Consumers will be able to charge advertisers to access their personal data.
The company making it possible is Reputation.com, an online privacy company that just picked up a $41 million round led by August Capital.
However, the details of the product, still under development, are unclear.
Michael Fertik says it’s designed to put consumers in control of their own data. “It’s like a vault where they can put data and get paid for it themselves,” he explained in an interview with VentureBeat. Advertising is one of the biggest business models behind the Web, and consumers should be able to leverage that, according to Fertik. One way is to seek payment when such data is sought for by advertisers.
While the idea of having control over my data enough to monetize it is tempting, I think I’d want to know more about the back-end processes Reputation.com engages in. Here the details are frustratingly vague — especially for such a sensitive proposition.
After the interview, I was left with no details about how the company farms my data from the web, and slightly creeped out.
Indeed, much about Reputation.com’s existing product is unclear. The company’s main offerings defends customers against negative mentions in search results. It monitors the internet for relevant content about their customers, and somehow — it won’t quite say how —
Reputation.com says it makes negative posts appear lower down in search engine rankings. (See image for an example of before and after).
But here too, Reputation.com doesn’t explain how. Fertik, answered only: “There’s a lot of math involved.” The company even says it can remove personal information entirely. Again, no details. (In years past, the company contacted sites directly to encourage them to remove undesirable content. Fertik explained that Reptation.com no longer makes these requests.)
Finally, when we asked the company’s PR person for more information about how personal information is removed from the web, they refused to divulge anything. I bet there was a lot of math involved.
To be fair, some of this information is what makes Reputation.com successful, it’s the secret sauce. The PR person explained, “This expertise is something we hold close; it is one of the skills that makes us most valuable.”
Though, the secret sauce is to remain hidden, there’s something to be said for allowing search engines to provide results naturally and not hide negative commentary. VentureBeat asked whether Fertik believed “controlling” search engine rankings might skew the truth a bit, rendering an inaccurate portrayal of the searched subject. To believe you are getting an accurate portrayal in the first place, he said, you have to believe that “Google is pristine on its own, you have to believe that Google is perfect,” implying accurate portrayals are unrealistic: “Google is just a machine, it’s not God, it’s a machine.”
Fertik used the example of an ex-boyfriend posting slanderous comments, which you’d naturally like to suppress in search rankings for your professional profile.
That is undeniably desirable, but the flip side is the mother who needs to know if her nanny is actually trustworthy or the consumer who wants to know how reliable their dry cleaner is.

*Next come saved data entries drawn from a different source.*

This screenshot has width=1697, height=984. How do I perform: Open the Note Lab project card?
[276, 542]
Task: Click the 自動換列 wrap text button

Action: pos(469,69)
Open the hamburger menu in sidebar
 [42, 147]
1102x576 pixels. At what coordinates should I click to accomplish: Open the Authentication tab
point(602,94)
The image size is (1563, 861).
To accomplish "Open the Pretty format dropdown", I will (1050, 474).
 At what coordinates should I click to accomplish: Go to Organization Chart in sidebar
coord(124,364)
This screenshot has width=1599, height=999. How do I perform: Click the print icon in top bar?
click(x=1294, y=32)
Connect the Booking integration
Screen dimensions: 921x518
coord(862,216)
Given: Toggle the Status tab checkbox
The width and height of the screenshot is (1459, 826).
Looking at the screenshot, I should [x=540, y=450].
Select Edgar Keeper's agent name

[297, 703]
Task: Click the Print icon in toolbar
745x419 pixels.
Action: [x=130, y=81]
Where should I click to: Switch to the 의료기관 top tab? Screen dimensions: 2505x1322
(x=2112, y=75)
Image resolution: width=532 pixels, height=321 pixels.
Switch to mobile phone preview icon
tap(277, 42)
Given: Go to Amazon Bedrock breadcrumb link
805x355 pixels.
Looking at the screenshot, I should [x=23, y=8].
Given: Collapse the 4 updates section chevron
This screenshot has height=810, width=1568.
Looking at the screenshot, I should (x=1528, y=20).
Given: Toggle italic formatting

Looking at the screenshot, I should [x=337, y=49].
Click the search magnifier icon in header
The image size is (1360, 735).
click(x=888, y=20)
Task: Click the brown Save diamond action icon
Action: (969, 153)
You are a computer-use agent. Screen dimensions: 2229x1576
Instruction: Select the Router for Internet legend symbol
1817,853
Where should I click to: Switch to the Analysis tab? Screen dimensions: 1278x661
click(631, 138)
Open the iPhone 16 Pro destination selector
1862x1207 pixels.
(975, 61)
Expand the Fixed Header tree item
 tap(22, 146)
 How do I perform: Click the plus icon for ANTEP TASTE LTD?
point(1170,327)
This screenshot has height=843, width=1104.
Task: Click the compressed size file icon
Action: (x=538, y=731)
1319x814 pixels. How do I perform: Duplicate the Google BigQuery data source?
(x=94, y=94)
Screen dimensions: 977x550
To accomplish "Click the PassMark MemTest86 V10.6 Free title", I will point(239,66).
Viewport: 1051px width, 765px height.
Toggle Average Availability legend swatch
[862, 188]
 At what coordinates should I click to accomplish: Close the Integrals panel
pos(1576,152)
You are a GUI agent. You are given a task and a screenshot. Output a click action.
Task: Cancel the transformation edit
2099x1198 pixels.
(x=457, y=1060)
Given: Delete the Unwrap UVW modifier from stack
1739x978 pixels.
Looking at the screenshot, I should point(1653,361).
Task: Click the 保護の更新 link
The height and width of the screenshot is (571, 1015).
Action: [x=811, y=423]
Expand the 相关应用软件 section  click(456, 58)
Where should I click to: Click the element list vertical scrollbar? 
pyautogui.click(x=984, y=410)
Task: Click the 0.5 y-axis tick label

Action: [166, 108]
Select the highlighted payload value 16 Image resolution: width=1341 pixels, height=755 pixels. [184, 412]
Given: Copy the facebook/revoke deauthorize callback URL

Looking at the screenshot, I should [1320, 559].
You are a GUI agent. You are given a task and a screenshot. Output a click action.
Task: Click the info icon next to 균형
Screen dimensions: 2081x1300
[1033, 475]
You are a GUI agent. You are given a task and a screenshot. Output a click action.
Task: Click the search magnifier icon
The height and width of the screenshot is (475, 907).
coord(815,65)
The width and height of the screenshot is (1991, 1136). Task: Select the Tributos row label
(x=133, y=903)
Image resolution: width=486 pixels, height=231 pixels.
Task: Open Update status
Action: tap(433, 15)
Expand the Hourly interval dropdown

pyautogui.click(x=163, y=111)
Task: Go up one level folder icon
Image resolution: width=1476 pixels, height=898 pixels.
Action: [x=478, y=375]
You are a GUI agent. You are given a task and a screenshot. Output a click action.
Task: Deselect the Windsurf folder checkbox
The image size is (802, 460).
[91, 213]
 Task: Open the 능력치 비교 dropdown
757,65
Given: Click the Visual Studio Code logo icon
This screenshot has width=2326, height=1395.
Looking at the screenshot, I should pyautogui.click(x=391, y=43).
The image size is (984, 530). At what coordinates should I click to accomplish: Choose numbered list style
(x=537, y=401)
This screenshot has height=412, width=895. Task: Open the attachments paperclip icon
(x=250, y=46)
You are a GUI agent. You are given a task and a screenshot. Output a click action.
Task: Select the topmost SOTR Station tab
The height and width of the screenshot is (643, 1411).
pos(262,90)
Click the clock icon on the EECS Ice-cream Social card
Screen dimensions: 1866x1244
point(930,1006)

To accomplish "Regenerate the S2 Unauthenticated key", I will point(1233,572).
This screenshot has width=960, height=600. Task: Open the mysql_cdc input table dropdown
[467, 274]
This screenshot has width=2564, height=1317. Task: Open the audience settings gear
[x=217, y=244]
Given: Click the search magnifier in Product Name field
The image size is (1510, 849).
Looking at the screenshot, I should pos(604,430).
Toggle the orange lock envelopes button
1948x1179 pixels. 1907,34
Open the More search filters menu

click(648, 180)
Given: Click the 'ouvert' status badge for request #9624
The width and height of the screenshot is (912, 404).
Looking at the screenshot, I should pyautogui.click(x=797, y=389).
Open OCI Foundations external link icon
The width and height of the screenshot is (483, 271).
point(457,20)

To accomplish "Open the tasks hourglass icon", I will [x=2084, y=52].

What’s to prevent shady characters from using Reputation.com to slant their online profiles toward the positive? The company says it it has clear policies about this, saying it doesn’t serve criminals. But I’m not talking about criminals per se, I’m talking about all that gray in between.
Reptuation.com was founded in 2006 and has 150 employees. Funding to date is around $66 million from August Capital, JAFCO Ventures, Bessemer Venture Partners, Kleiner Perkins Caufield & Byers and Floodgate Fund.